Бочаров говорил о растворенном присутствии Платона в «Невском проспекте», о платонической погоне за красотой, о «цели» или «пределе», каковым предстает красота по Платону. Исследователь подробно разбирает энергетические характеристики женских образов, прослеживая, как нематериальный «свет» в них переходит в «блеск» (свет оплотненный, отраженный от поверхности материи и тем самым получивший злое начало) — и затем в пламя, огонь, оставляющий после себя лишь горы золы. К центральной идее «Женщины в свете» («Выбранные места из переписки с друзьями») о том, что красота — это утилитарная сила и высшая польза, Бочаров возводит религиозный эстетизм Достоевского, Леонтьева и Флоренского. Но Гоголь первый заговорил о богоподобной красоте. Не был ли он христианином язычествующим? И не оказался ли он у истоков линии греховного обожествления красоты, связанной с Блоком?

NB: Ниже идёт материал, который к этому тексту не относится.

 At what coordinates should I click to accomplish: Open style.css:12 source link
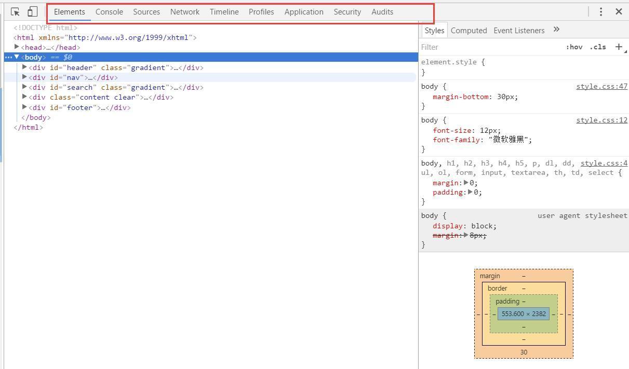[x=601, y=120]
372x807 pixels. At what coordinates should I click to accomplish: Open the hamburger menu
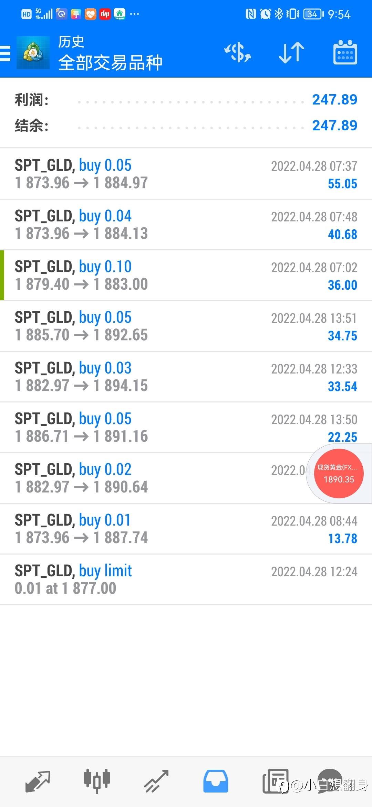(x=5, y=53)
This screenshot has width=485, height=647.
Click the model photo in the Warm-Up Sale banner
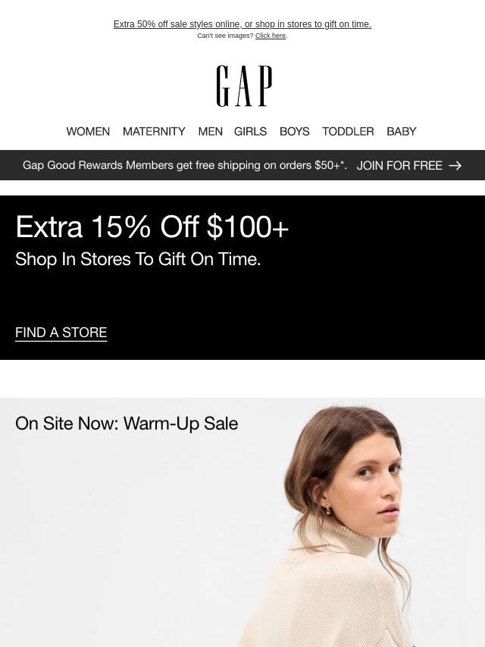[243, 523]
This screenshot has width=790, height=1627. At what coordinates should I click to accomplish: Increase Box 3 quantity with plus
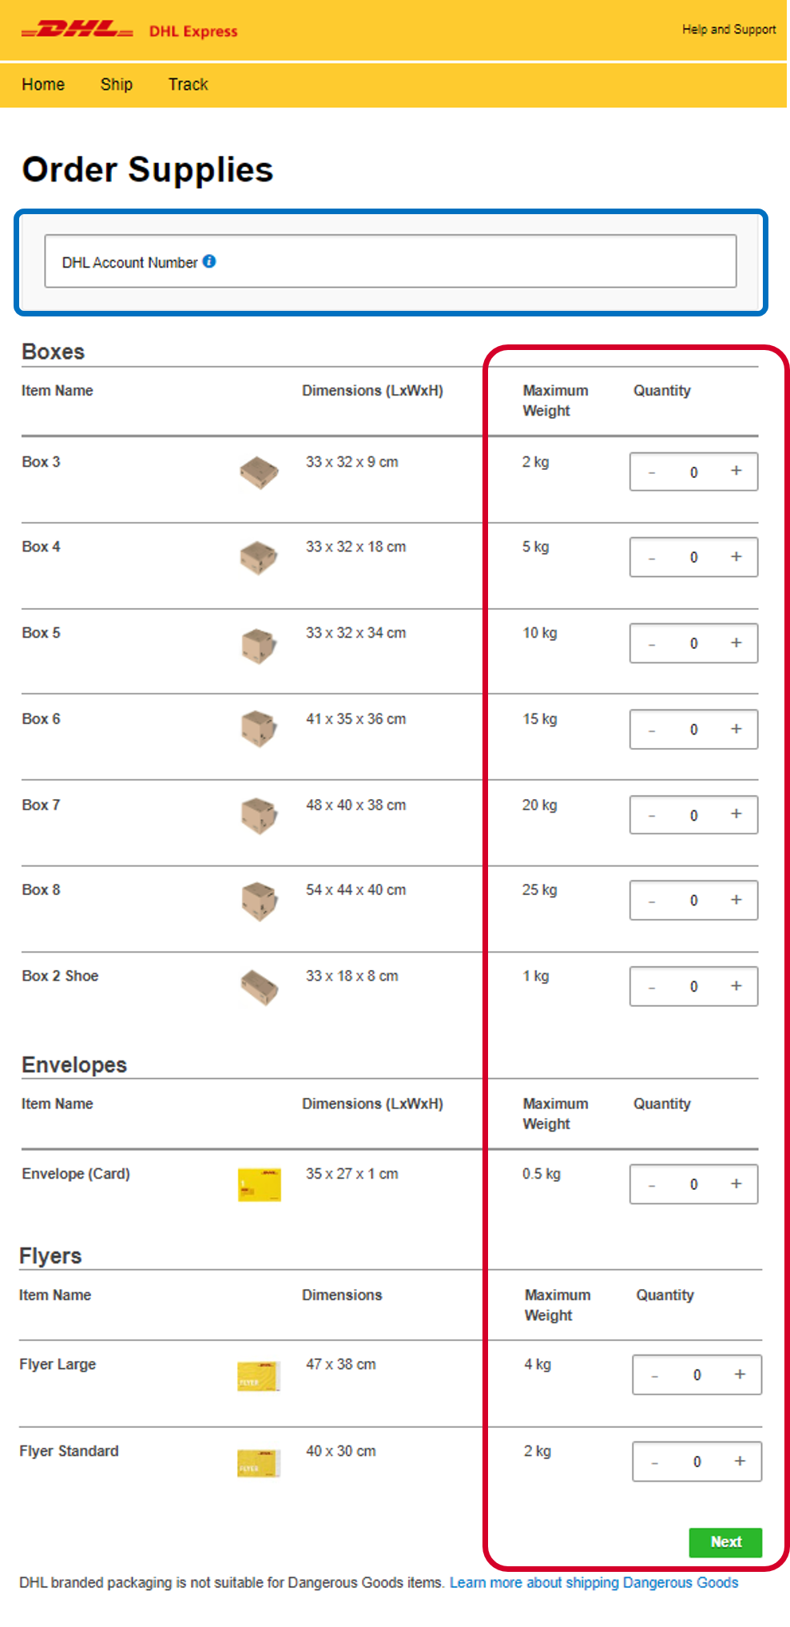736,471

Самуил Шварцбанд (Иерусалим) в своем докладе «Вечность и вечный город в творчестве Гоголя» предложил пересмотреть хрестоматийный взгляд на взаимоотношения писателя с Пушкиным как на «великую дружбу», показывая — подобная их трактовка идет от самого Гоголя. Как же реально относился Пушкин к Гоголю? Он игнорировал его письма, хотя обычно, с вежливостью дворянина, отвечал на любые адресованные ему послания в трехдневный срок. Гоголь же стремился создать впечатление, будто Пушкин слушал и одобрил первые главы «Мертвых душ» (при том, что поэма была начата после отъезда из России). Докладчик предположил, что эти отношения подпадают под модель «борьбы литературных поколений», и что Гоголь видел в Пушкине соперника на пути к литературной гегемонии в России. Таким образом, и сам отъезд Гоголя сопряжен был со стремлением освободиться от пушкинского авторитарного присутствия. В конце докладчик осветил неожиданный экономический аспект заграничной поездки Гоголя: продав права на комедию «Ревизор», молодой писатель впервые в жизни оказался с крупной суммой денег на руках; кроме культурного притяжения, жизнь за границей была гораздо дешевле, чем в Петербурге. Однако, историк Гоголь, зная силу письменных свидетельств, постфактум создал убедительную картину совсем иных мотивов своих решений.
Мария Виролайнен (Петербург) в докладе «Город-мир и сакральные сюжеты Гоголя» говорила о том, что город у Гоголя — это город душевный (как в «Ревизоре»), универсальный, т. е. город-мир. Перейдя к реальным городам, попарно противопоставленным у Гоголя: Москва — Петербург, Рим — Париж, исследовательница выводит фундаментальную антитезу: «Рим — Петербург»; первый сопрягает в себе старое со всемирным, второй — новизну с российской спецификой. Сюжет «Носа» понимается как пародия на Благовещение, как новая «Гавриилиада», это повествование о вырождении сакрального в чинном и новом, лишенном духовного начала Петербурге. Напротив, Рим, будучи «ветхим», проникнут зато святостью и готов воскреснуть. Именно так исследовательница понимает символику повести и имя ее героини — Аннунциата. Мотив огромного, запачканного носа в сцене карнавала связывает «Рим» с петербургским сюжетом. Назначение повести — быть комментарием к «Мертвым душам», сигнализирующим о незавершенности сюжета и сулящим преображение.